Washington DC étouffée par un nuage toxique après le feu d’artifice record de Trump pour le 4 Juillet

Washington DC s’est réveillée dimanche avec la pire qualité de l’air de toutes les grandes villes de la planète, non pas à cause d’un incendie industriel ou d’une fuite chimique, mais à cause d’un feu d’artifice.

Le spectacle record du 4 Juillet organisé par l’équipe Trump, piloté par le groupe pro-Trump Freedom 250 pour marquer le 250e anniversaire des États-Unis, a tiré 850 000 fusées en environ 40 minutes sur le National Mall. L’entreprise pyrotechnique Pyrotecnico visait un record du monde. Elle en a obtenu un, mais pas celui qu’elle avait annoncé.

Le Metropolitan Washington Council of Governments a émis une alerte « code violet », « très mauvais pour la santé » de l’ensemble de la population, couvrant le District, certaines parties du Maryland et le nord de la Virginie. IQAir, la société suisse qui suit la pollution mondiale, a classé Washington au sixième rang des villes les plus polluées au monde dimanche, derrière seulement Lahore, au Pakistan, et devant toutes les autres grandes agglomérations.

Detroit, Chicago et Minneapolis ont également enregistré des niveaux de pollution dangereux pendant la nuit à cause de leurs propres feux du 4 Juillet, mais nulle part la situation n’a été aussi grave que dans la capitale.

Les avertissements ont été ignorés

Le National Park Service avait prévenu que cela arriverait. Des documents internes obtenus par le Washington Post avant l’événement montraient que les modèles du NPS prévoyaient une qualité de l’air « très mauvaise » dans le centre-ville de DC, Arlington et Capitol Hill. Le rapport recommandait aux résidents de « porter un masque N95 à l’extérieur » et de « rester à l’intérieur autant que possible pendant et après le spectacle. »

L’administration Trump a ignoré les avertissements. Le spectacle a eu lieu, retardé de plusieurs heures en raison d’orages le 4 Juillet, et finalement tiré dans la soirée du 5 juillet.

À minuit, les capteurs de pollution s’affolaient. Dimanche matin, DC avait la qualité de l’air généralement associée aux villes brûlant du charbon dans les pays en développement.

« Plusieurs experts avaient averti qu’un tel volume de feu concentré sur seulement 40 minutes risquait de provoquer une détérioration spectaculaire de la qualité de l’air, » a rapporté Franceinfo, qui a couvert l’histoire aux côtés des médias locaux américains.

Qui est responsable

Freedom 250 est une organisation privée proche de l’administration Trump. Elle a contracté Pyrotecnico pour battre le record du monde du plus grand nombre de fusées lancées en un seul spectacle. L’événement faisait partie d’une célébration plus large du 4 Juillet qui comprenait un long discours de Trump, qui a profité de l’occasion pour vanter la grandeur de l’Amérique et attaquer les « communistes » à l’intérieur et à l’extérieur du pays.

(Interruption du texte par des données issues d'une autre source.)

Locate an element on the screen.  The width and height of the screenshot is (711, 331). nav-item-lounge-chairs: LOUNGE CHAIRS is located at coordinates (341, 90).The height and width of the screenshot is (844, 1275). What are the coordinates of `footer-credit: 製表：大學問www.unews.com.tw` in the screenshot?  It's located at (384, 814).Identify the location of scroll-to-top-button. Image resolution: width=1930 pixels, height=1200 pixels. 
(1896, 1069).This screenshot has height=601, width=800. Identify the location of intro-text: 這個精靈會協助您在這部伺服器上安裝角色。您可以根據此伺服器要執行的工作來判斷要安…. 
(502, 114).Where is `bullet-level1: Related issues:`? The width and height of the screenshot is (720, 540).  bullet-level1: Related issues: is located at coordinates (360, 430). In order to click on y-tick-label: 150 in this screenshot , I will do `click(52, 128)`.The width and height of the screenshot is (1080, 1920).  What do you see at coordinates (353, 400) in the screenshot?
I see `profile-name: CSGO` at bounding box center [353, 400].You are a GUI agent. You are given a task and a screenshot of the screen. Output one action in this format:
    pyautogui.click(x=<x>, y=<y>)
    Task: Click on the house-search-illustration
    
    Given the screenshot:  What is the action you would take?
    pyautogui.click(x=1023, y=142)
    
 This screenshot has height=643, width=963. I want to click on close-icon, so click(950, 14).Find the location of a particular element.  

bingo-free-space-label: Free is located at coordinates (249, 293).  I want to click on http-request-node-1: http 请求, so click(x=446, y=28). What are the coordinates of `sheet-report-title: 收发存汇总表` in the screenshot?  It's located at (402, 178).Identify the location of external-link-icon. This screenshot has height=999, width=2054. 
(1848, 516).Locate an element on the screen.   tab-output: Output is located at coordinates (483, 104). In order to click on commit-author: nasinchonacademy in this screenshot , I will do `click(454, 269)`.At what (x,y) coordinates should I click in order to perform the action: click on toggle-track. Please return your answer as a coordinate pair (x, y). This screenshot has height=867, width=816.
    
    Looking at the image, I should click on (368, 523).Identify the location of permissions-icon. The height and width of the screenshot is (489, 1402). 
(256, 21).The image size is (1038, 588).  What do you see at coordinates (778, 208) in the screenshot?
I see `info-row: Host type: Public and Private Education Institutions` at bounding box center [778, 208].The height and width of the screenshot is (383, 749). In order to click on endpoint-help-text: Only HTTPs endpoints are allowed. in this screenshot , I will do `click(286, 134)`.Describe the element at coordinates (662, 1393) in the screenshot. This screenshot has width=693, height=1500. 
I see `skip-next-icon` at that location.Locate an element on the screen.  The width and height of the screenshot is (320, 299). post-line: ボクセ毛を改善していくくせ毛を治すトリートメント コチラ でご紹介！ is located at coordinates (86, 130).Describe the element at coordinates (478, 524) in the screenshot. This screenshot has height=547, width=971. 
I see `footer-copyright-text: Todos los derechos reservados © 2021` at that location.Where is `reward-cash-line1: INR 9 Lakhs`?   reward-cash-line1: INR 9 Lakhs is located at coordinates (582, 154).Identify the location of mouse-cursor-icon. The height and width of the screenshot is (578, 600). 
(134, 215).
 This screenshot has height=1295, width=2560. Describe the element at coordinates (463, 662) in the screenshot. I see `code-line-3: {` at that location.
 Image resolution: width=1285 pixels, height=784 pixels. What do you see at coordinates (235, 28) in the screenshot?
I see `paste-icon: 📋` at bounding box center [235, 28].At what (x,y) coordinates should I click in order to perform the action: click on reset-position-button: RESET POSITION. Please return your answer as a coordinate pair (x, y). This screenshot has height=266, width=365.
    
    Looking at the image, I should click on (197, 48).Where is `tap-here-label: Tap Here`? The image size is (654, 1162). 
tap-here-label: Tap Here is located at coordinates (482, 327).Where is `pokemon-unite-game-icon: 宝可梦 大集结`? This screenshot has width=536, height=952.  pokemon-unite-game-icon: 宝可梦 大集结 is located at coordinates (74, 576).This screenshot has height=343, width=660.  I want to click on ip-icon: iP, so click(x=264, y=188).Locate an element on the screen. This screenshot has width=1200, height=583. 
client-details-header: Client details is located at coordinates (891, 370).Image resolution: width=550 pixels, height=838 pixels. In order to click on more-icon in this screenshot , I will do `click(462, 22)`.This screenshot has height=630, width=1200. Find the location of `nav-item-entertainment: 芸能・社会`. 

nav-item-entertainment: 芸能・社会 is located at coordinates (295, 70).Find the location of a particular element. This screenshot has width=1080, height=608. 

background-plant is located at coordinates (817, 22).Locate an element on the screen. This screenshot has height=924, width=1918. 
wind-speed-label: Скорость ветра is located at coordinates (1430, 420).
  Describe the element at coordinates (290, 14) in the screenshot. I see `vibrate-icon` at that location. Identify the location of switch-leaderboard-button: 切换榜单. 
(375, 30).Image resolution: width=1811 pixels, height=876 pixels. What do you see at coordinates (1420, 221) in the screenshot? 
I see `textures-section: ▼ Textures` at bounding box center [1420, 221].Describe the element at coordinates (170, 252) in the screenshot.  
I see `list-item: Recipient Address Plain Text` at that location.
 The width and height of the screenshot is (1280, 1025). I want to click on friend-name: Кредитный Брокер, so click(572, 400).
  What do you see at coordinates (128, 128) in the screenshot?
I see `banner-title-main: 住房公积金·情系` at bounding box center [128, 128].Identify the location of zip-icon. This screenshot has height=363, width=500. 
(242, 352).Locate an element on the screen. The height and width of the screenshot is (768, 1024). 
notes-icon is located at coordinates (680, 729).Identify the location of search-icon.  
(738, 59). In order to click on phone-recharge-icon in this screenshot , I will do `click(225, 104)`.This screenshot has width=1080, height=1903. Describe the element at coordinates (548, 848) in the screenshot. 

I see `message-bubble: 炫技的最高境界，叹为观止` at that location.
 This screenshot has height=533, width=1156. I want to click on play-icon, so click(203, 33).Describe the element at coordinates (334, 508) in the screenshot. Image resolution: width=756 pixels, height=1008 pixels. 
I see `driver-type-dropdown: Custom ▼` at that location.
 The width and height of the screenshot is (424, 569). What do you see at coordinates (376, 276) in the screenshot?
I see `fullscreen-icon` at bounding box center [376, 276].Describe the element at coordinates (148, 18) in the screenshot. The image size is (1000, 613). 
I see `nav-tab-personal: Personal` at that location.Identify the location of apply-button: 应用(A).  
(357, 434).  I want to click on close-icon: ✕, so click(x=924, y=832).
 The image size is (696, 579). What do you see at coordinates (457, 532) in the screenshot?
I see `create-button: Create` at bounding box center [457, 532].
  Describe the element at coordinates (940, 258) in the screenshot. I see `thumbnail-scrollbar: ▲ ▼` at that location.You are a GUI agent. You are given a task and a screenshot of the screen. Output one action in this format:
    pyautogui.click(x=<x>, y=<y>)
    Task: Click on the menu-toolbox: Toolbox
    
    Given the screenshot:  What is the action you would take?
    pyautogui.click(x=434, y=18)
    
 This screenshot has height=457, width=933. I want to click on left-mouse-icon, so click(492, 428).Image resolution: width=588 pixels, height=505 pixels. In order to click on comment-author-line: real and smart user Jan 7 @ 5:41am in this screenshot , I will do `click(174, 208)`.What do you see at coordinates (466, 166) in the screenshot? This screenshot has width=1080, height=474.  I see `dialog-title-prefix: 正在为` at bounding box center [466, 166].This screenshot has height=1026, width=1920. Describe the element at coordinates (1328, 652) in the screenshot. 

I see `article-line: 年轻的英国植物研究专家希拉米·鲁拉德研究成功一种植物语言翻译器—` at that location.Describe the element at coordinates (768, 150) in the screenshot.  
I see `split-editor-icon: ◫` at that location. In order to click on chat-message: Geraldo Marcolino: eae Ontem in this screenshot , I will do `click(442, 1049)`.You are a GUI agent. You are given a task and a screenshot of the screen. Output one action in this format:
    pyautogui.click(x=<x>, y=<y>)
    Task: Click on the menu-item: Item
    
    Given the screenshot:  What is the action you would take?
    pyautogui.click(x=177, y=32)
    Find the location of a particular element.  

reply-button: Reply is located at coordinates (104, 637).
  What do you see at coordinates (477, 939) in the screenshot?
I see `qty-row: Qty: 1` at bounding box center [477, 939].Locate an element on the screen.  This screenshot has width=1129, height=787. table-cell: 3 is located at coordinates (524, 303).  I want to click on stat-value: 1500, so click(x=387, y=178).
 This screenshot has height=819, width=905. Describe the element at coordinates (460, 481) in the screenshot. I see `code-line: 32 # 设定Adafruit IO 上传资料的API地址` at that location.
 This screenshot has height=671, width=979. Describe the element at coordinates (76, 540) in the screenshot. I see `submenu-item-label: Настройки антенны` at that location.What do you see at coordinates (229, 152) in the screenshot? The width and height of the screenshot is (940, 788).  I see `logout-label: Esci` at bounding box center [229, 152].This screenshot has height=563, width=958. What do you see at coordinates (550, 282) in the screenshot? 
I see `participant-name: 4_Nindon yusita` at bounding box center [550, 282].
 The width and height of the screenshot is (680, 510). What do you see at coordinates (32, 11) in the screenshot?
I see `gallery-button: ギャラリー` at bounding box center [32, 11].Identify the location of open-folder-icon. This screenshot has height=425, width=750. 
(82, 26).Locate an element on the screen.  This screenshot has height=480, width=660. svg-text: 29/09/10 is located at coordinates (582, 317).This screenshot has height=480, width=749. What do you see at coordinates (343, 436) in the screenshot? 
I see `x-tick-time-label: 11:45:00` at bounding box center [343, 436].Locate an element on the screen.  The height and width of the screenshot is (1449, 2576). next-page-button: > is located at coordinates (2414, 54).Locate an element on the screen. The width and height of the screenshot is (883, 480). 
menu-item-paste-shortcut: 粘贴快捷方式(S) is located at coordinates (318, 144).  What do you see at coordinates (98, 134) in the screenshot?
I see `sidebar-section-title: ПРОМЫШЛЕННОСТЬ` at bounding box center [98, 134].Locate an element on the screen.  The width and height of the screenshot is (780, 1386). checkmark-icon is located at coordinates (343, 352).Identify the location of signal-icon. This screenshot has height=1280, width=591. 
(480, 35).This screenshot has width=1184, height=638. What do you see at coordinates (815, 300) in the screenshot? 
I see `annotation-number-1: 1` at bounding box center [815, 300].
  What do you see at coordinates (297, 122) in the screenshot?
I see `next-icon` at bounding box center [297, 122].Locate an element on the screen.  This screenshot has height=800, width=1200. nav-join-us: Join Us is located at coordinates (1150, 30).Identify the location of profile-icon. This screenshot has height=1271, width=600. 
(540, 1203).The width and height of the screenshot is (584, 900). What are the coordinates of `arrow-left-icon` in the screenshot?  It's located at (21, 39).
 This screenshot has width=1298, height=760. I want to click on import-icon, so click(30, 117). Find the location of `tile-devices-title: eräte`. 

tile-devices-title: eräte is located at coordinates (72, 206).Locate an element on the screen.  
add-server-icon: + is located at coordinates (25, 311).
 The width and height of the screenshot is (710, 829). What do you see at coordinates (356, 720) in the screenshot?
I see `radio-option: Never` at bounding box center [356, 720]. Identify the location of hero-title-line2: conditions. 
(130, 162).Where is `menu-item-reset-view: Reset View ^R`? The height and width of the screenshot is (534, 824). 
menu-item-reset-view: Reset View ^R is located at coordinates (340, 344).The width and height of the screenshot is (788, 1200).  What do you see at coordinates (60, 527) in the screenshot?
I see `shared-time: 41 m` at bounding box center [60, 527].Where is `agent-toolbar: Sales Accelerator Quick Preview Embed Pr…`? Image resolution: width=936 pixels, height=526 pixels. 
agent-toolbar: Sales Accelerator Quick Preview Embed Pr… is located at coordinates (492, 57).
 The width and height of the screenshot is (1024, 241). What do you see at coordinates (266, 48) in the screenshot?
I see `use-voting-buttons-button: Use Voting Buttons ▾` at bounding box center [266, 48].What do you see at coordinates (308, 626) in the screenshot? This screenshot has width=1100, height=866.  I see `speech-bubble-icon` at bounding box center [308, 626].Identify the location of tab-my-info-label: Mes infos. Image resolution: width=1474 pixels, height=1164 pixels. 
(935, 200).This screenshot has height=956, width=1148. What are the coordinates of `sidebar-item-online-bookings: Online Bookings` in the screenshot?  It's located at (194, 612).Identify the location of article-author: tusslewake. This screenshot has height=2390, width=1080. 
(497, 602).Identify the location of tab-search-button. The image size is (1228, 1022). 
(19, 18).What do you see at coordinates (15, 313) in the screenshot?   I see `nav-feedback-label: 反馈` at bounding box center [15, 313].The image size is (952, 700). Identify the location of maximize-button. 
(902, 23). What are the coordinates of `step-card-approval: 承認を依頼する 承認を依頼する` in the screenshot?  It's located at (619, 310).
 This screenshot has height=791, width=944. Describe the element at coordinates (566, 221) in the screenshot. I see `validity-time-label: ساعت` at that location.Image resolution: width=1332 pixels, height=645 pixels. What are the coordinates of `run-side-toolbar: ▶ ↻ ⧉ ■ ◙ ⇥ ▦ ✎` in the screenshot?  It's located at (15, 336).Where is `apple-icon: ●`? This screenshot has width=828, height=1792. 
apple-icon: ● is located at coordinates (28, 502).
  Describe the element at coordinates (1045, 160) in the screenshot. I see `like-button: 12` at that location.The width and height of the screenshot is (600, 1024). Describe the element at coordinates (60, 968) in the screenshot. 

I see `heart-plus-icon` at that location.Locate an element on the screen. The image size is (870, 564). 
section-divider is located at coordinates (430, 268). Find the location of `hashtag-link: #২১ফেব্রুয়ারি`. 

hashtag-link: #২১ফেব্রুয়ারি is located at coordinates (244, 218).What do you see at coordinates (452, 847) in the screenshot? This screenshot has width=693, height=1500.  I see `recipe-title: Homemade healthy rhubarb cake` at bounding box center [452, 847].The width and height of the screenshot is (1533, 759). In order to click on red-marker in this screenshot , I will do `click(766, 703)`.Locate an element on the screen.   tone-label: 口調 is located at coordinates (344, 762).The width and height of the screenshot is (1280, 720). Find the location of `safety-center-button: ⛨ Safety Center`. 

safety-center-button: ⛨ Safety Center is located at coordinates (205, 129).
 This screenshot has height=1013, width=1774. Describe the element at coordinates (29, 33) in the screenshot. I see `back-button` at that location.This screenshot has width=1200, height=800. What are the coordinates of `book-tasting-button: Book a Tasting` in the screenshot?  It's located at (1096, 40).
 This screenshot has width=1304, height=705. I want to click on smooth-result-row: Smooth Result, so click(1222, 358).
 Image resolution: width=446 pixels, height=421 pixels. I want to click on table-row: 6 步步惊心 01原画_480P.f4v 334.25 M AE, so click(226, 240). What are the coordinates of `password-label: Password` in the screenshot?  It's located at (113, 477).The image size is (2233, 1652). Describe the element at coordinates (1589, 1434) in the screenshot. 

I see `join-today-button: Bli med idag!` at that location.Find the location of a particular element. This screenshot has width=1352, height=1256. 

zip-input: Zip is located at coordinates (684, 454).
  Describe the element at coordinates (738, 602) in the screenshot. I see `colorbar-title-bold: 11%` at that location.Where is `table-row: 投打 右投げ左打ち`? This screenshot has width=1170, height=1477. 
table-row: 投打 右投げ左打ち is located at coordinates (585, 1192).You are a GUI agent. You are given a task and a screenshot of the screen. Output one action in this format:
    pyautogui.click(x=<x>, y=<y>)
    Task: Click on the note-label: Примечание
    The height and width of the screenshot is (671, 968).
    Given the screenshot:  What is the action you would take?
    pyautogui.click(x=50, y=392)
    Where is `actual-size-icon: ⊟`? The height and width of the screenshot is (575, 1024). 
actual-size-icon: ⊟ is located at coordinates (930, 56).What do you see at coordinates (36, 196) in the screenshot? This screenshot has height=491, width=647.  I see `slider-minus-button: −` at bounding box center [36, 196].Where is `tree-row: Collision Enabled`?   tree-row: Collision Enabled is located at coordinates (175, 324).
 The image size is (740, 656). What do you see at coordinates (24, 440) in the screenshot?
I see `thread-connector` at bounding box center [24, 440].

Les coûts du nettoyage, médicaux, environnementaux et logistiques, seront supportés par les résidents de DC et le gouvernement fédéral. Les alertes sur la qualité de l’air sont restées en vigueur jusqu’à dimanche soir, avec une alerte à la chaleur également en place alors que les températures grimpaient au-dessus des 38 °C. Cette combinaison, chaleur plus air toxique, est particulièrement dangereuse pour les personnes âgées, les enfants et les personnes souffrant de problèmes respiratoires.

Lundi, la qualité de l’air a commencé à s’améliorer. Mais cet épisode a soulevé une question qui a reçu peu d’attention officielle : qui a approuvé un feu d’artifice de cette ampleur sans exiger de contrôles antipollution, et qui répondra du fait que l’air de Washington a été brièvement parmi les pires du monde ?

La réponse, jusqu’à présent, est personne.